-- Opening Marker --
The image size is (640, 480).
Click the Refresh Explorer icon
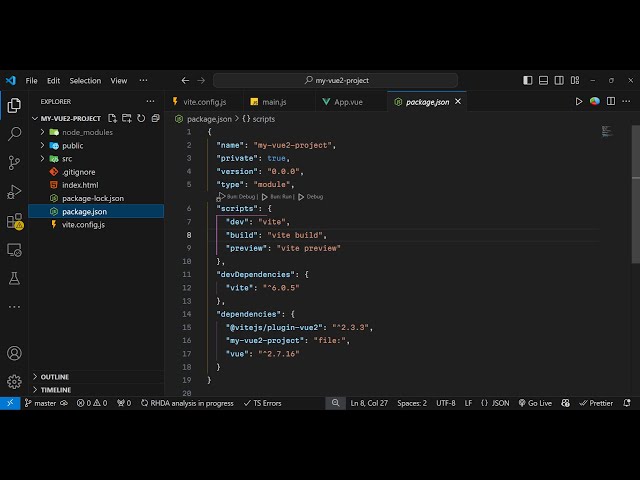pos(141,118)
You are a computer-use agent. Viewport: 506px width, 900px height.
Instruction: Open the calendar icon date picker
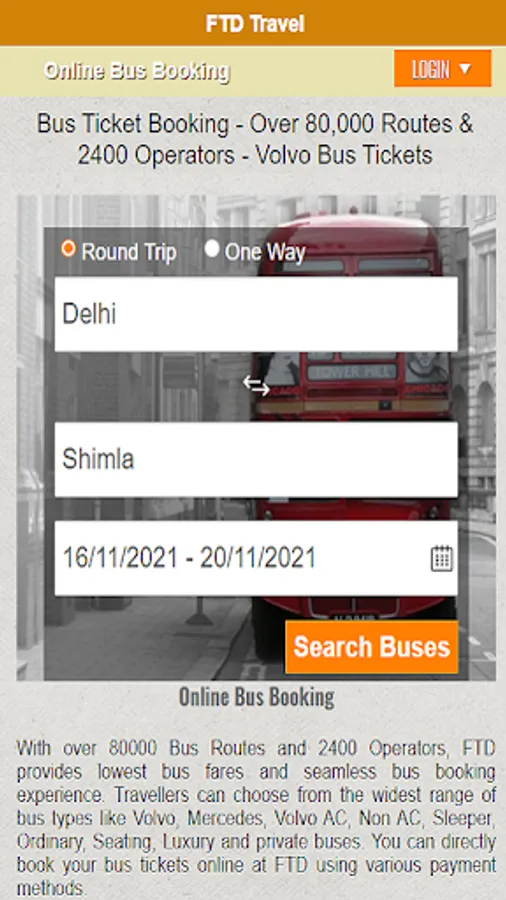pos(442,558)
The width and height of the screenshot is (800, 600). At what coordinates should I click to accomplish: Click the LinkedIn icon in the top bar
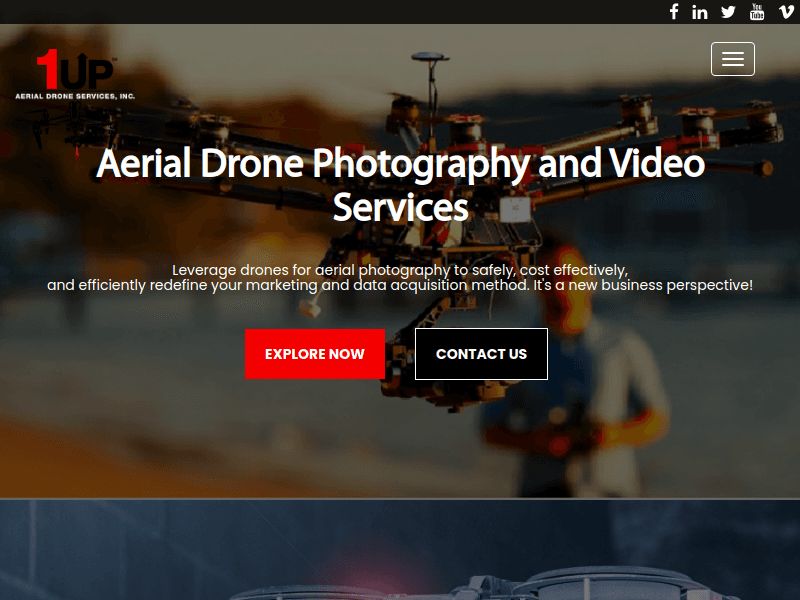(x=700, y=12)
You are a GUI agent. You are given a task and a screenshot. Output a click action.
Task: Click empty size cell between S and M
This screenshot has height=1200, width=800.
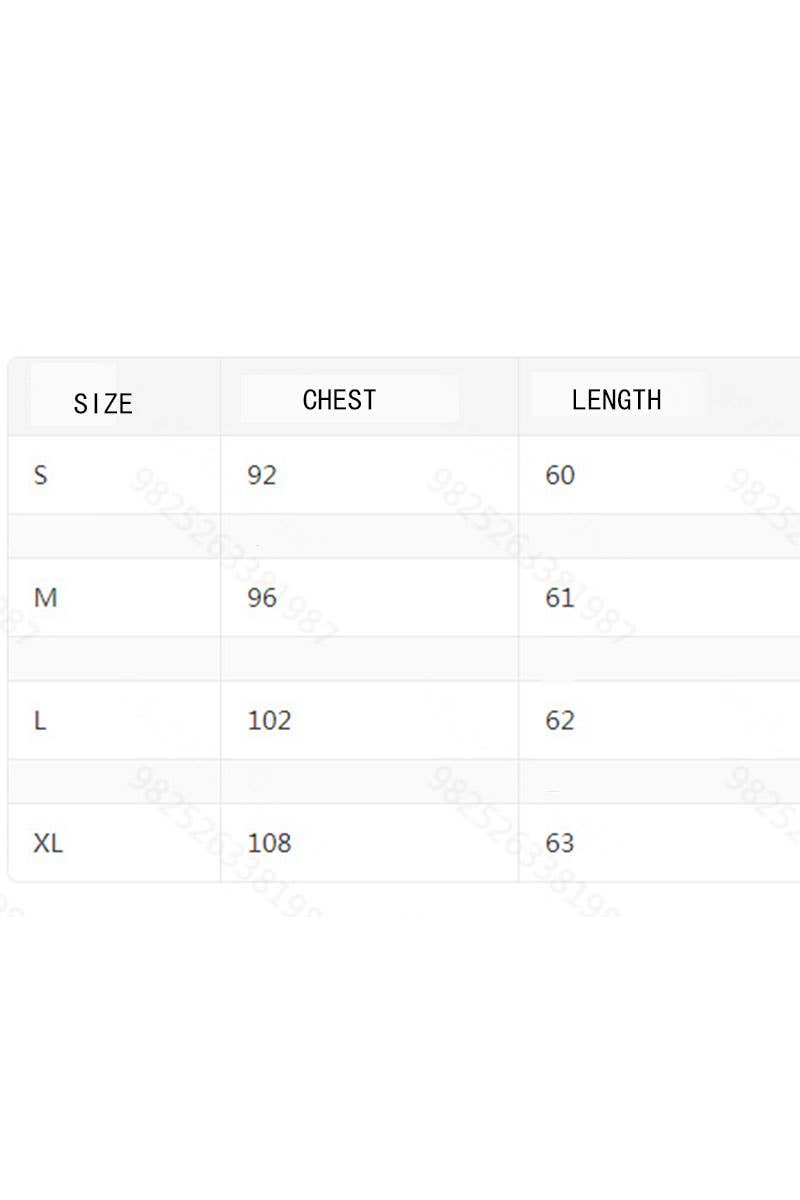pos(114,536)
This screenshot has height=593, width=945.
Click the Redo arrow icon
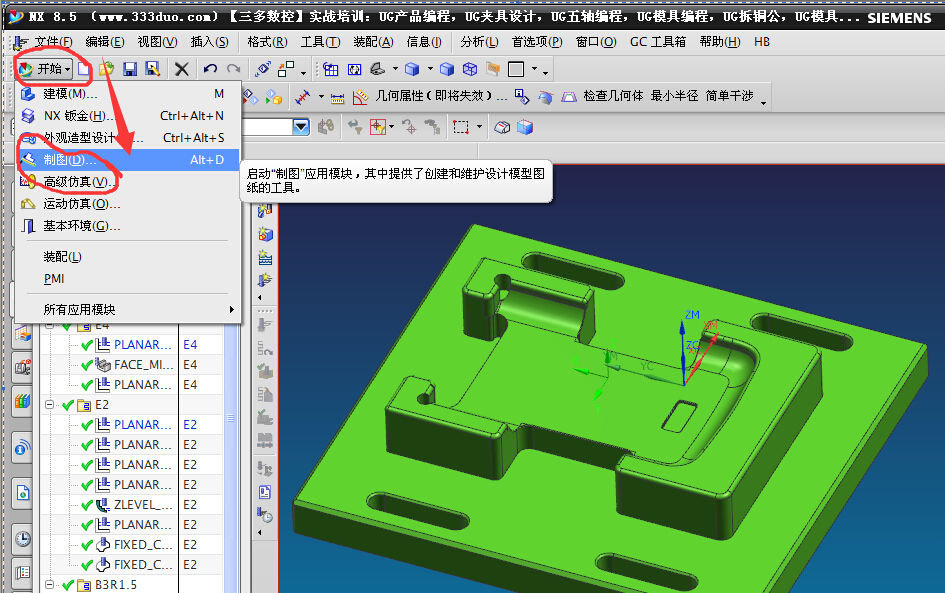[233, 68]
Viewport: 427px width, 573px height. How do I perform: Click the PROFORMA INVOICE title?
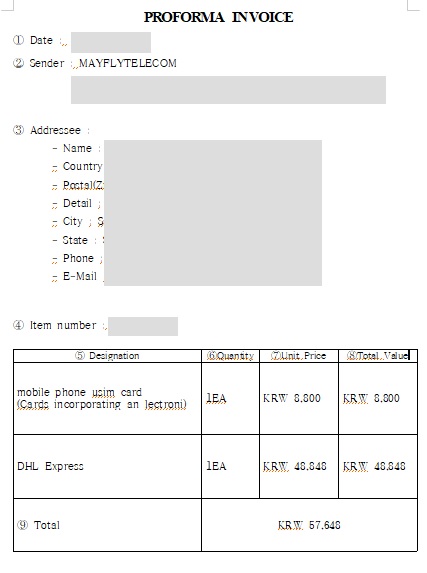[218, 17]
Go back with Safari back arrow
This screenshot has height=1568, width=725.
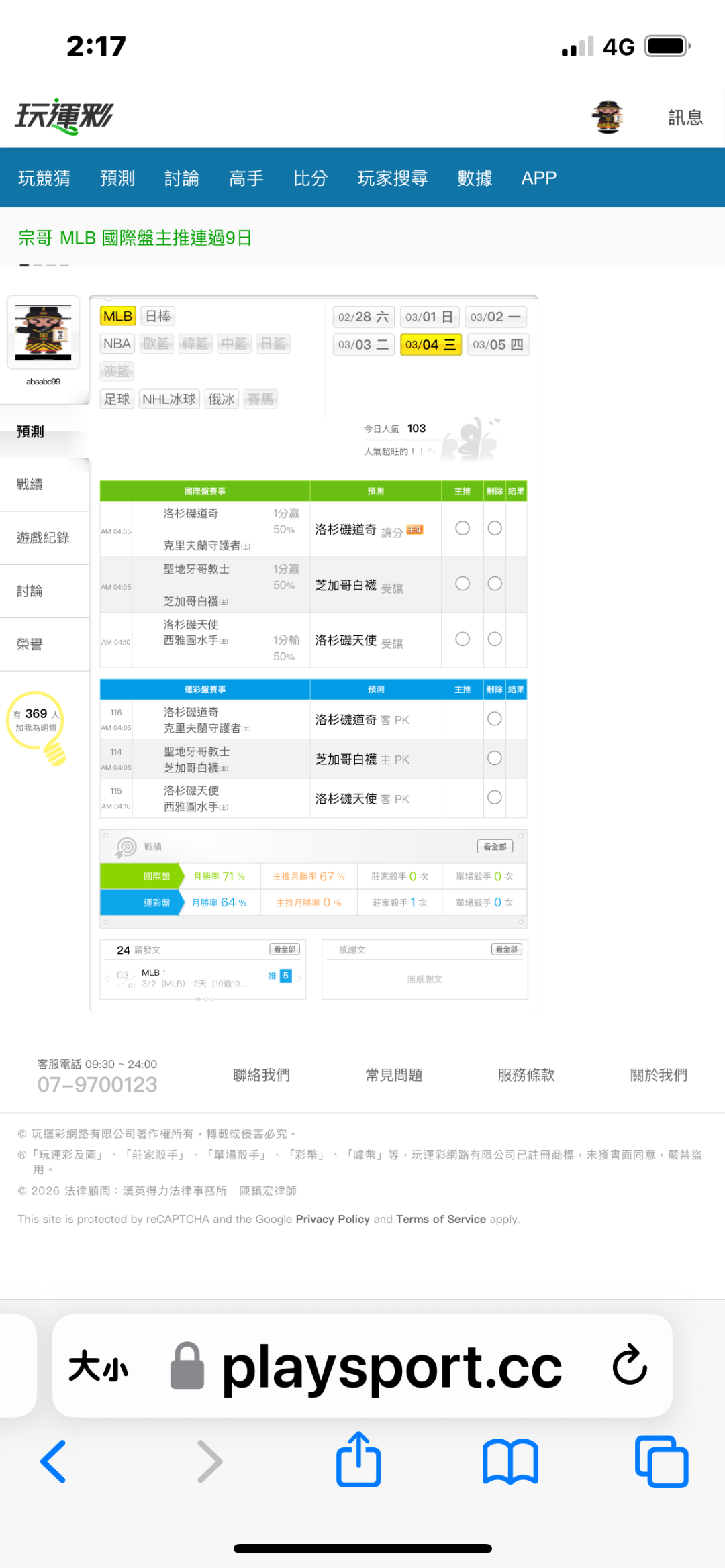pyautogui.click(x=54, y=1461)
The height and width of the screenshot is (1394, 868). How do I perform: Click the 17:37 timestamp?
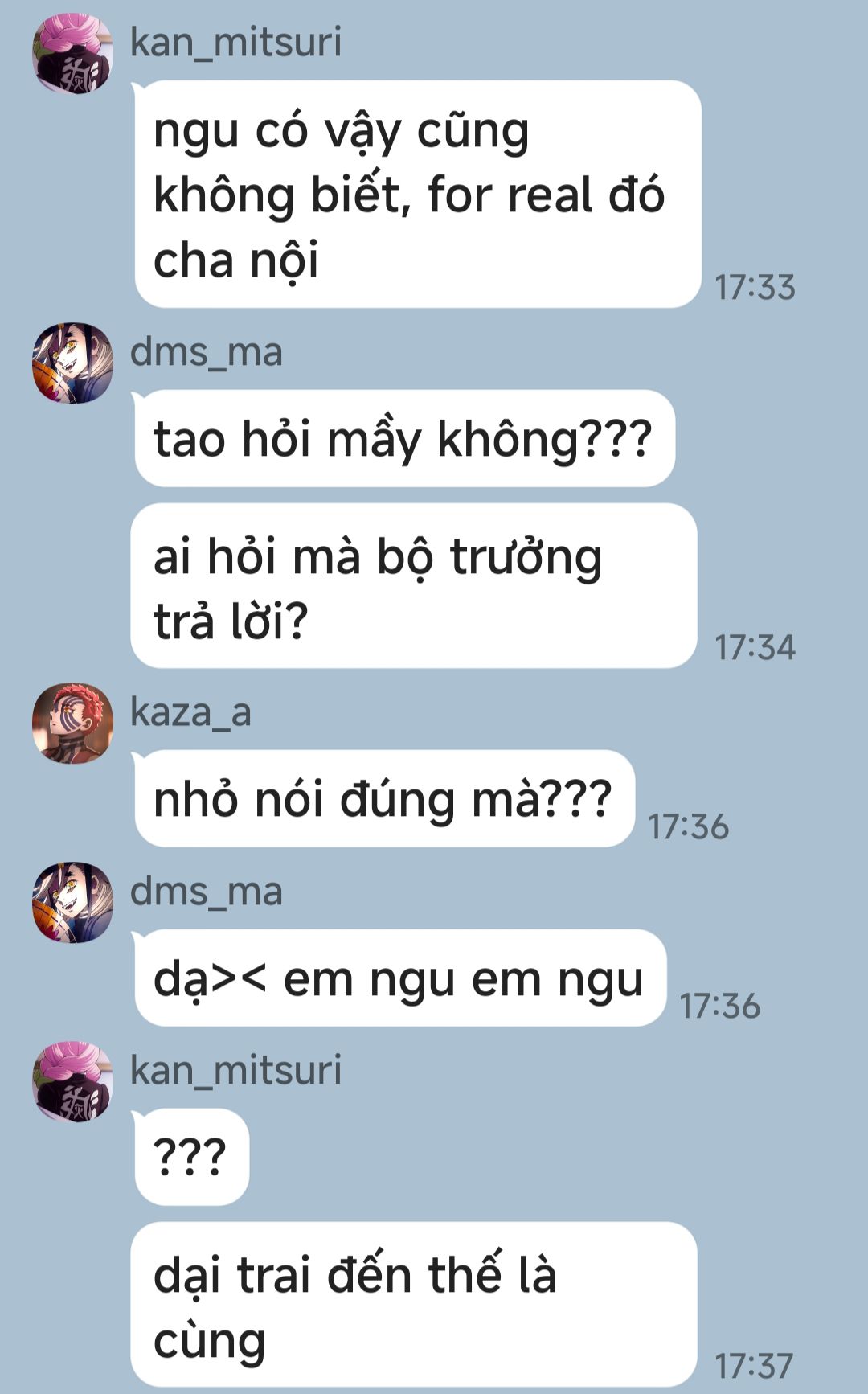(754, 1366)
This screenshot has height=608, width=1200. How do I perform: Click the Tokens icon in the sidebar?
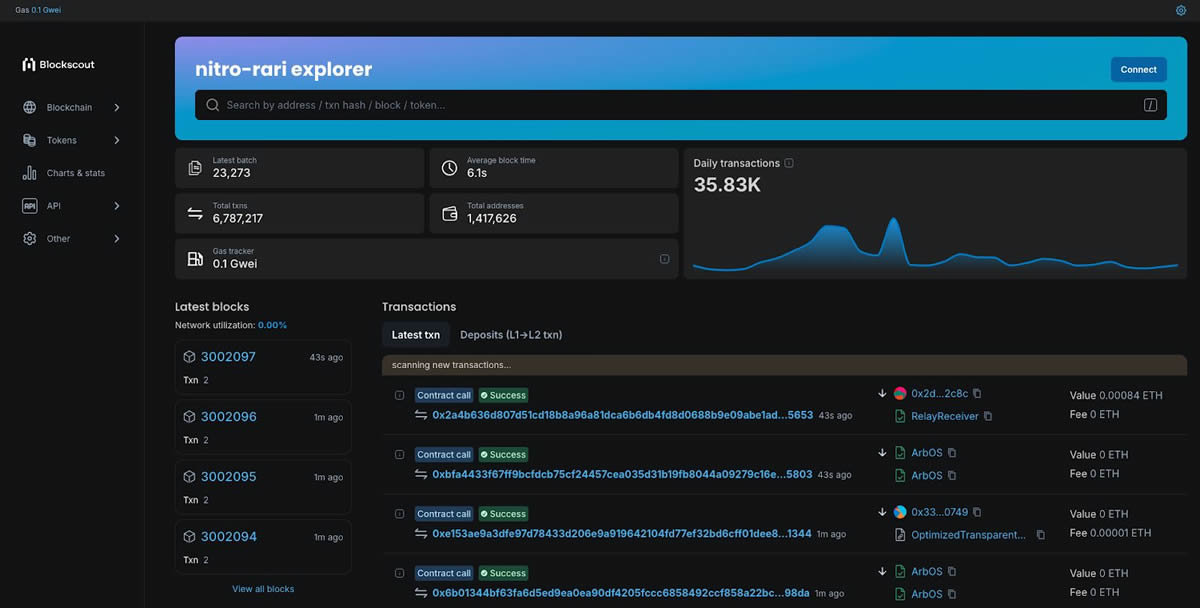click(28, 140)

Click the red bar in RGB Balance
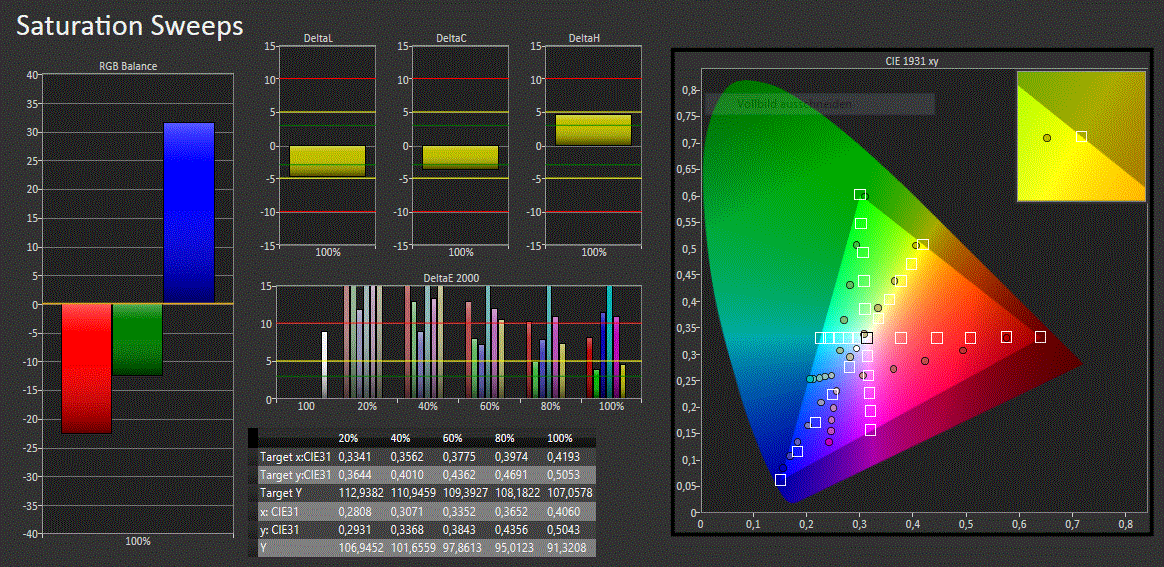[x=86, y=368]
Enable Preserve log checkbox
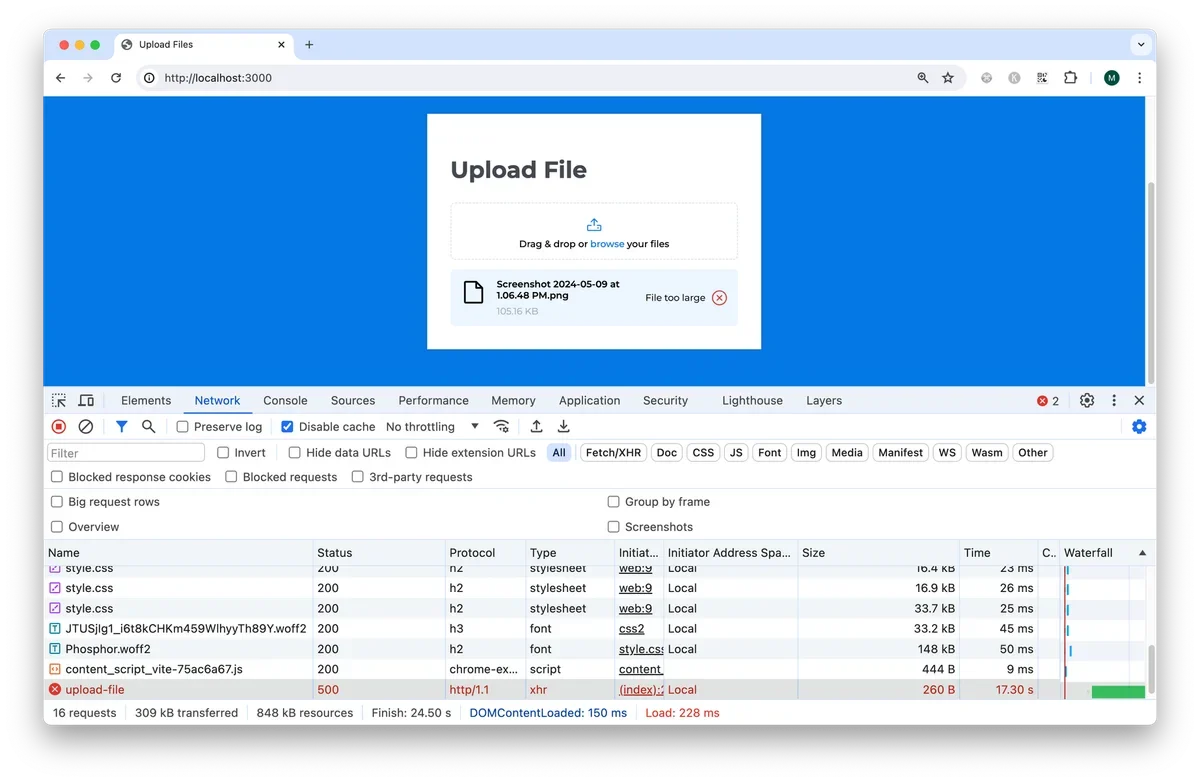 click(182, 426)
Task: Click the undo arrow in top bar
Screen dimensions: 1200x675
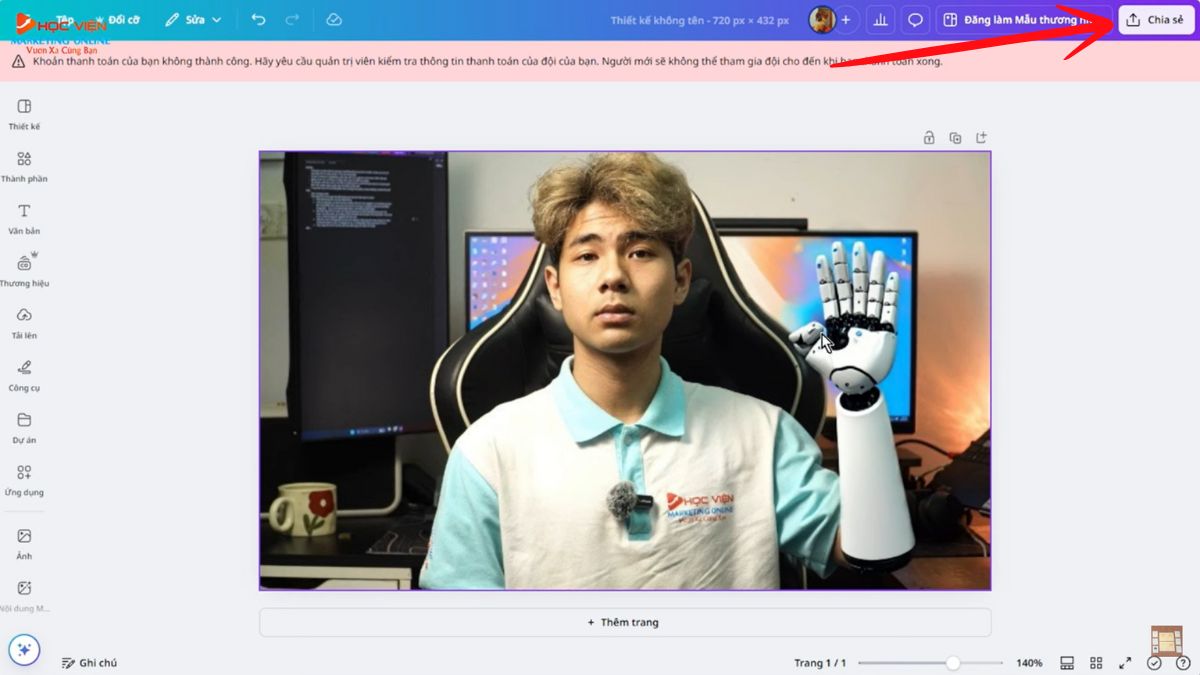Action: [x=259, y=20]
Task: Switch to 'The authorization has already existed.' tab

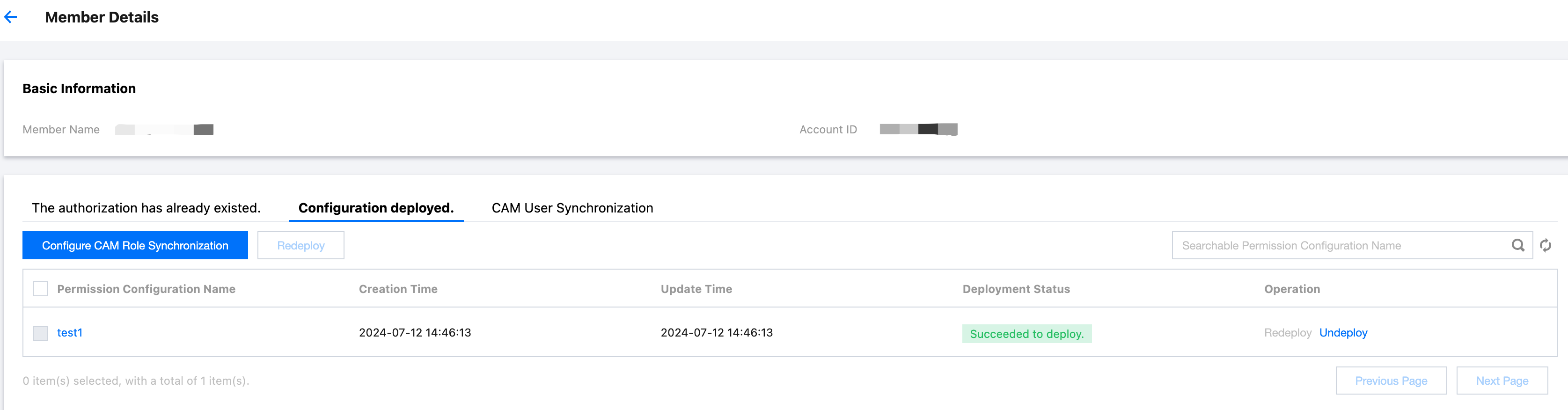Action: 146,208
-- Closing Marker --
**WHAT IS BEING ASKED:** The line that contains "The height and" begins the range and the last line of the entries ends it; print that range exactly, without pictures.

**EXERCISE RESPONSE:**
The height and width of the screenshot is (1394, 868). How do I perform: Click the 17:37 timestamp?
(754, 1366)
This screenshot has height=608, width=1200. How do I perform: Click the Tokens icon in the sidebar?
click(28, 140)

Click the red bar in RGB Balance
[x=86, y=368]
Enable Preserve log checkbox
 click(182, 426)
Task: Click the undo arrow in top bar
Screen dimensions: 1200x675
Action: [x=259, y=20]
Task: Switch to 'The authorization has already existed.' tab

Action: 146,208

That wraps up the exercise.